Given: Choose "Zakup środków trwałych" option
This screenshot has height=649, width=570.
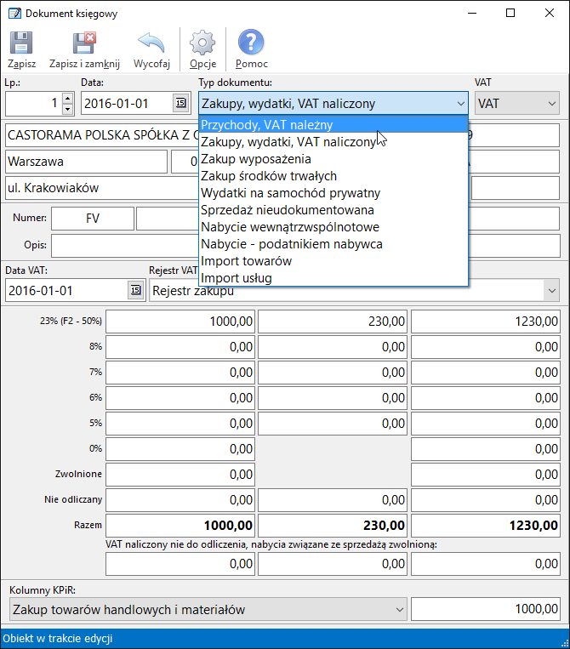Looking at the screenshot, I should click(269, 176).
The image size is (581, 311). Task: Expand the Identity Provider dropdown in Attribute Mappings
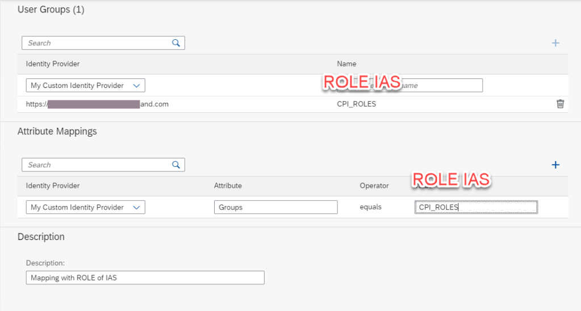85,208
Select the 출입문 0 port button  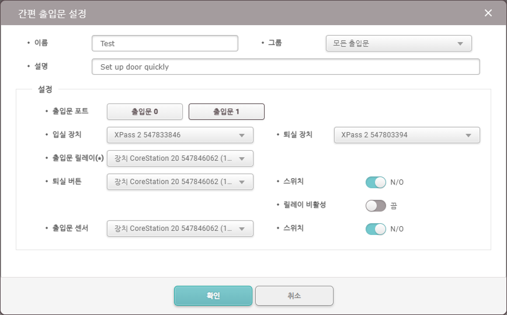pyautogui.click(x=145, y=112)
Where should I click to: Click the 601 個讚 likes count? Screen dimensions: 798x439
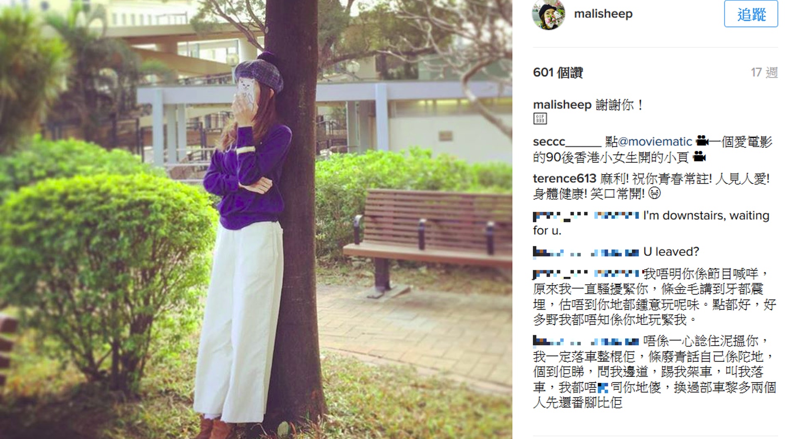click(x=558, y=73)
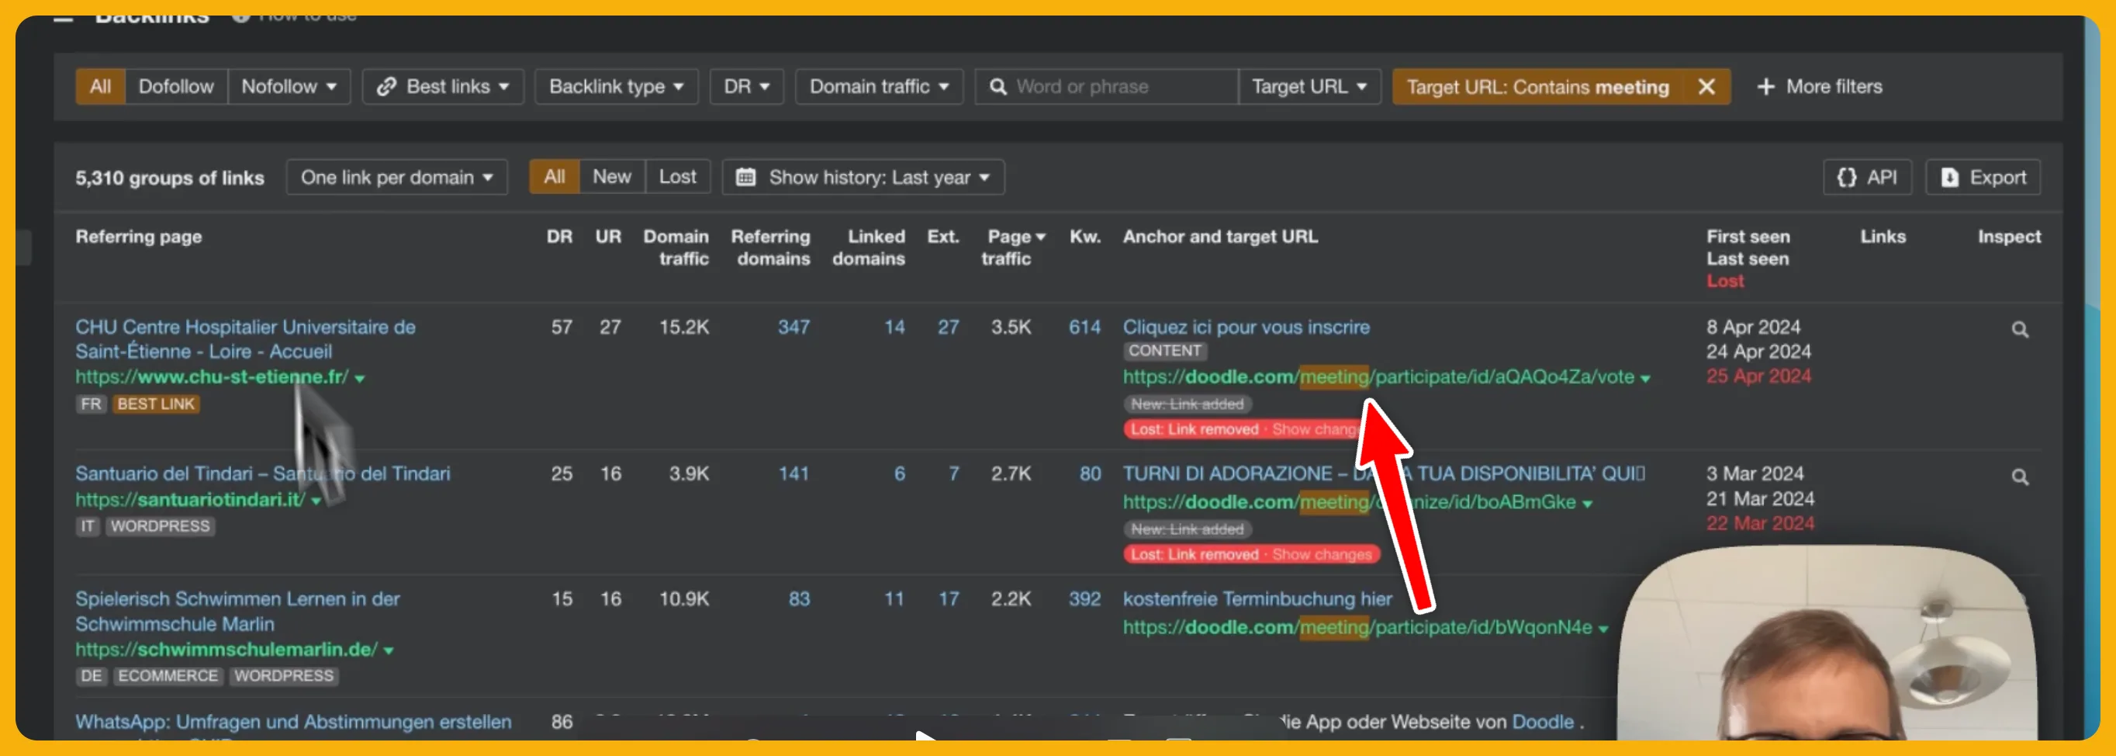Click the search magnifier in Word or phrase
Viewport: 2116px width, 756px height.
tap(997, 87)
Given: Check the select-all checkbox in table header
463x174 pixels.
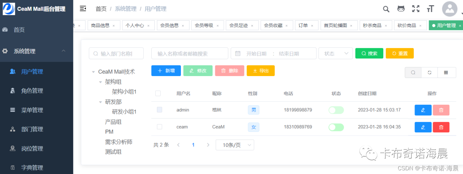Looking at the screenshot, I should [x=158, y=94].
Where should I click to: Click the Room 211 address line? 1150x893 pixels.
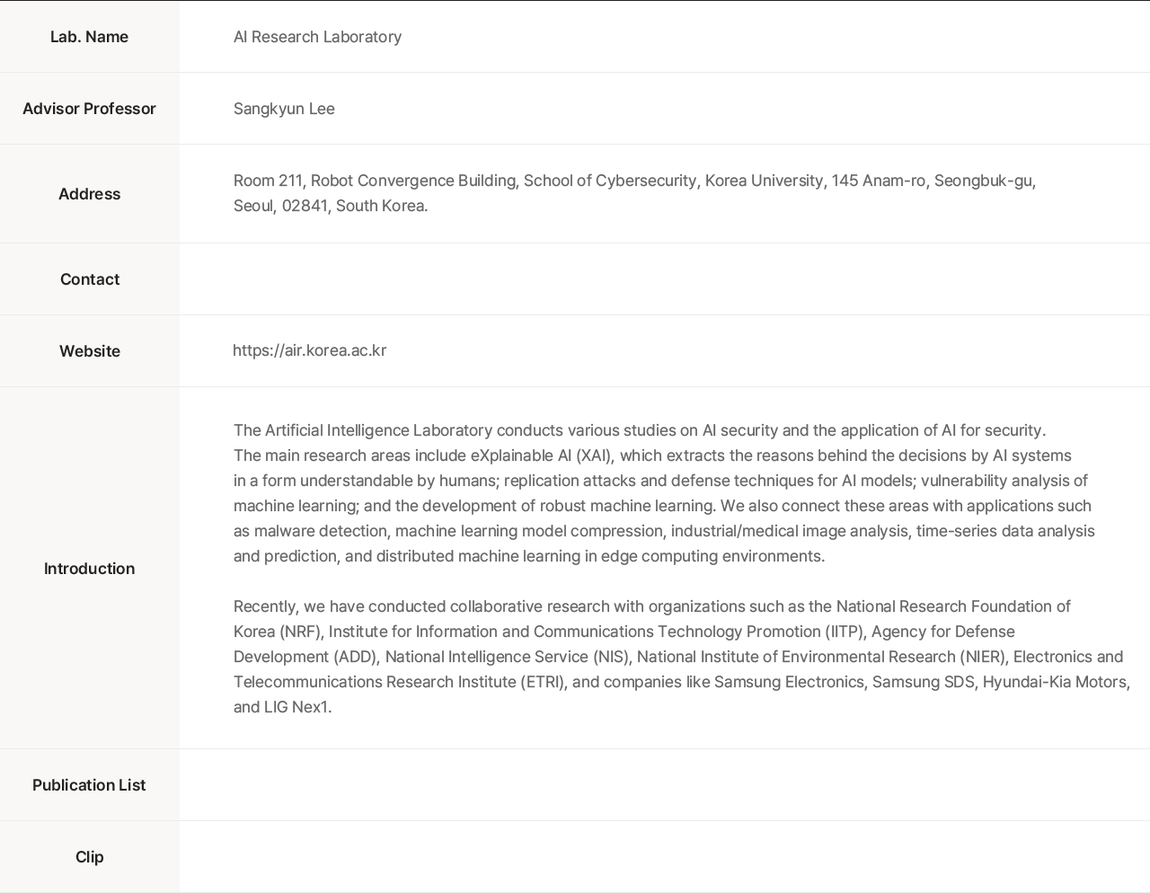pyautogui.click(x=634, y=181)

# Prompt:
In the entries above, count the lines that include "Given" and write nothing but that number.

# Task output:
2